In Good uses for fake data (part 1), I expounded on the virtues of fake – or “toy” – datasets for understanding statistical analyses. But that’s not the only good use for fake data. Fake data (this time, maybe a better term would be “model data”) can also be extremely useful in planning and writing up research. Once again, let me assure you that I’m – of course – not advocating data fakery for publication! Instead, fake data can help you think through how you’re going to present and interpret results of an experiment or an analysis (or perhaps, even if you can interpret them), before you actually spend effort getting data in hand.
I’d put this in the context of “early writing”, which is a strategy that interweaves the writing of science with the doing of science – as opposed to doing the science first and writing it up when it’s “done”, which always seemed to me so obvious I never thought to question it. Early writing makes writing easier, and can help you spot problems with your work’s design before it’s too late.
The advantages of early writing are obvious enough with a Methods section – there’s no easier time to write up your methods than when you’re planning the work, or (nearly as good) when you’re executing it. And seeing what you plan down on paper can alert you to gaps in your logic, or other problems, while there’s still time to make changes*. But other sections can be written early too – for example, the Introduction and Discussion while you’re reading literature and thinking about knowledge gaps in order to plan and justify your study. If you can’t sell your study to readers (an important function of both sections), it’s best to know that before, not after, doing the work.
Have I wandered away from fake data? Perhaps, but I’m circling back. What about the Results section? Surely you can’t write the Results section before you have any results? Actually, even large portions of a Results section can be drafted early, if you use some fake data (or model data) to make mock-ups of tables and figures. Doing this before you’ve taken a single datum is an excellent way to test-drive the design of your study, and to discover design features that might make data analysis or presentation needlessly complicated. Similarly, you can learn whether the results you expect can let you tell a convincing story. You’ll want these fake data to be pretty realistic – you might even make mock-ups of raw data and take them through all the steps of analysis and data display that you plan. Doing this gives you a Results section that you judge as effective (or not), and when you’ve gathered the real data, you can cut-and-paste them into the mock-ups (a huge time-saver).
Perhaps you’re still uneasy with the notion of fake data – but remember you’re using them only for the mock-ups and the test-drive and they’ll never see the light of day. It’s worth labelling each mock-up figure or table with a “simulated data only” banner to avoid confusion later.
Of course, your real data may not turn out the way you imagine it will (imagine that!). You have to be willing to let your early writing go – to revise, rewrite, or even discard some of it when the data are in. But this doesn’t make early writing wasted effort. It’s always easier to revise a draft than to write from scratch, and that’s on top of the fact that even early writing that’s completely discarded will have helped polish the science itself.
Fake data used malevolently (as in, published as a fraud) can certainly muddy and retard science**. But fake data can clarify and accelerate science when you use them carefully to think through the interpretation of your expected results, and to get writing off to a running start.

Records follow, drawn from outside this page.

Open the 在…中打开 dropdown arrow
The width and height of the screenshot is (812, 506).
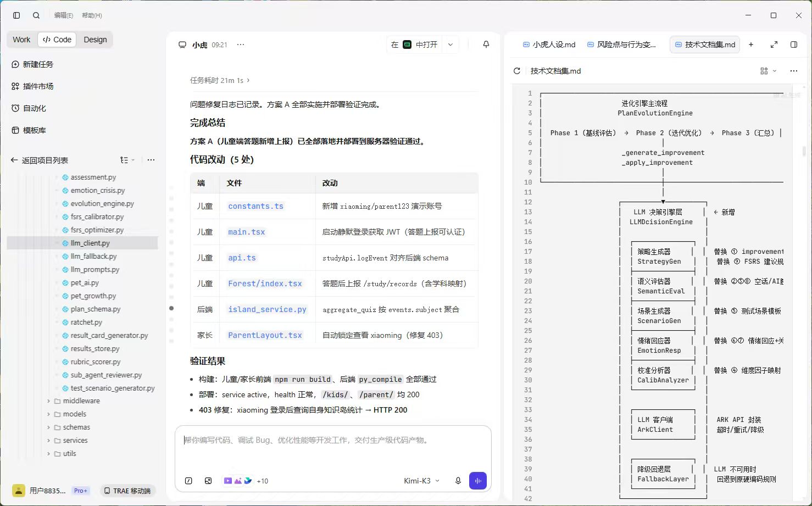451,45
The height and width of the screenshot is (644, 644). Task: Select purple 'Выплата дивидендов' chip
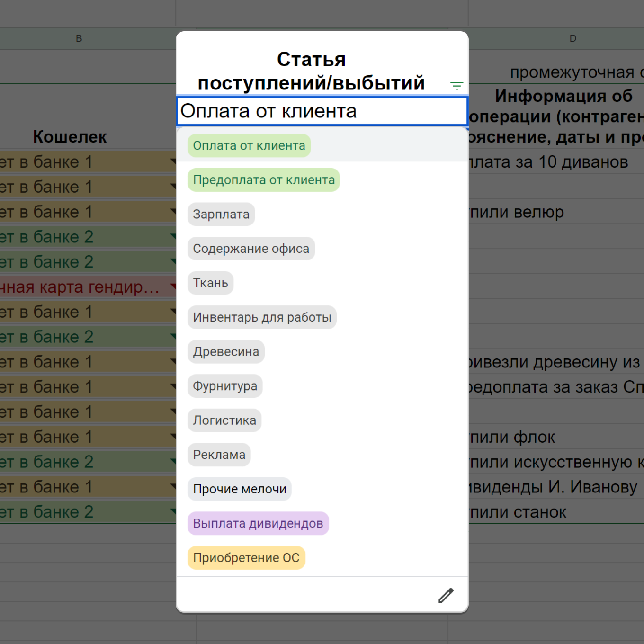258,523
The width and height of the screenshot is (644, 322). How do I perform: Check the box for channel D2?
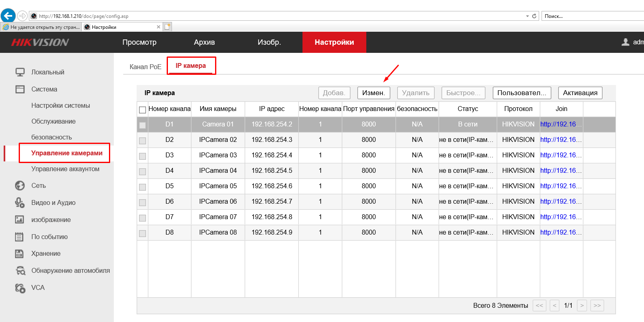tap(142, 141)
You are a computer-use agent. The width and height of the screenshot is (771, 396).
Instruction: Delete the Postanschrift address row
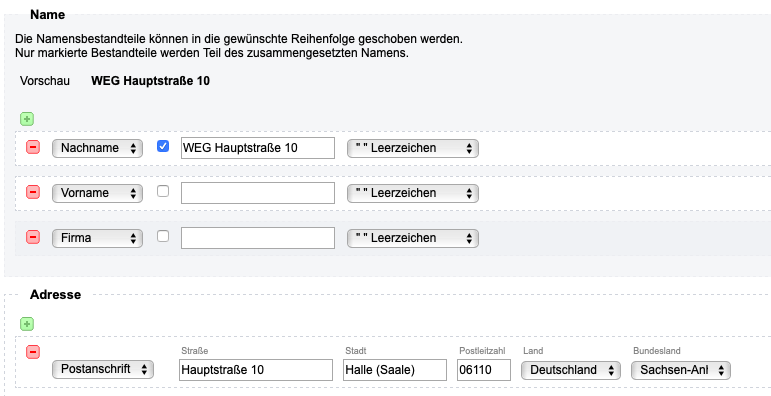pyautogui.click(x=33, y=352)
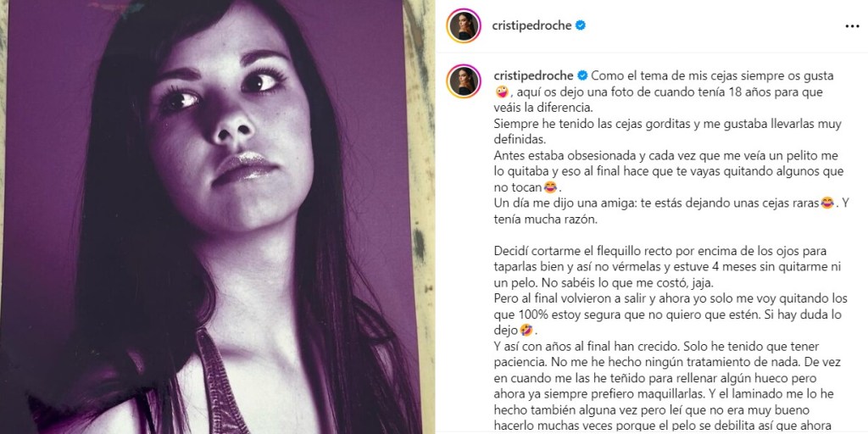This screenshot has width=868, height=434.
Task: Click the verified badge beside caption username
Action: 582,75

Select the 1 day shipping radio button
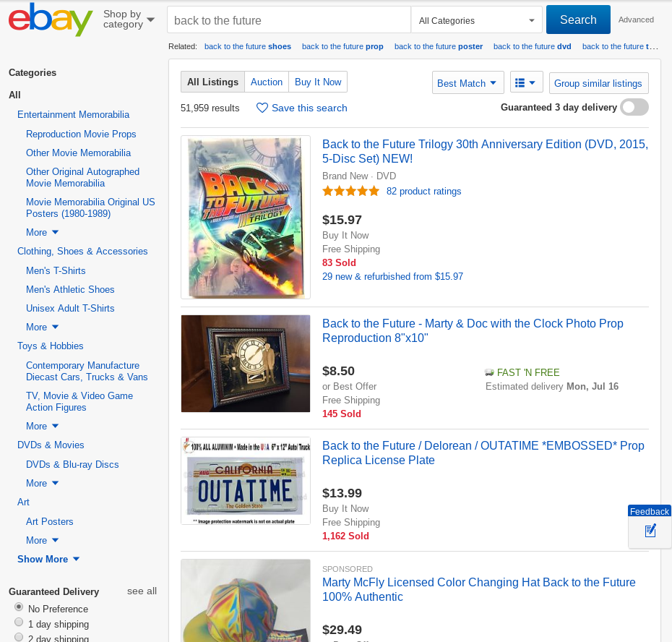[x=18, y=622]
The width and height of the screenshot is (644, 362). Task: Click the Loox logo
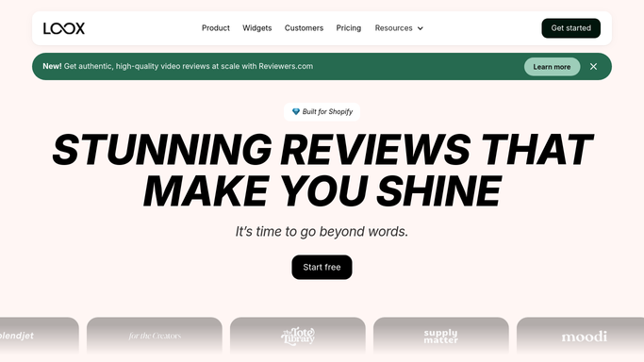click(x=64, y=28)
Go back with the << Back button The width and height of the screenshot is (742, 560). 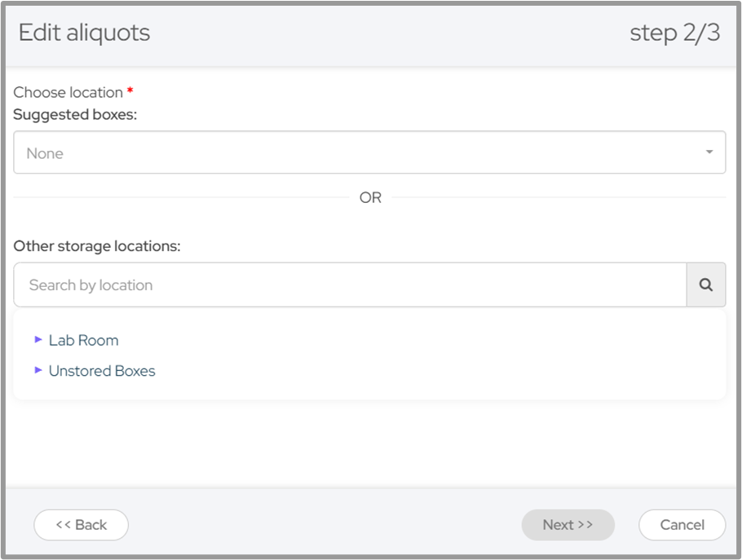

© Stephen Heard (firstname.lastname@example.org) March 29, 2016
This post is based in part on material from The Scientist’s Guide to Writing, my guidebook for scientific writers. You can learn more about it here.
*^A particularly useful rule of thumb: if you find you’re struggling to explain a particular piece of Methods, or that you’re writing convoluted or defensive prose, your writing self is probably sending strong hits that you’ve chosen the wrong approach to the problem.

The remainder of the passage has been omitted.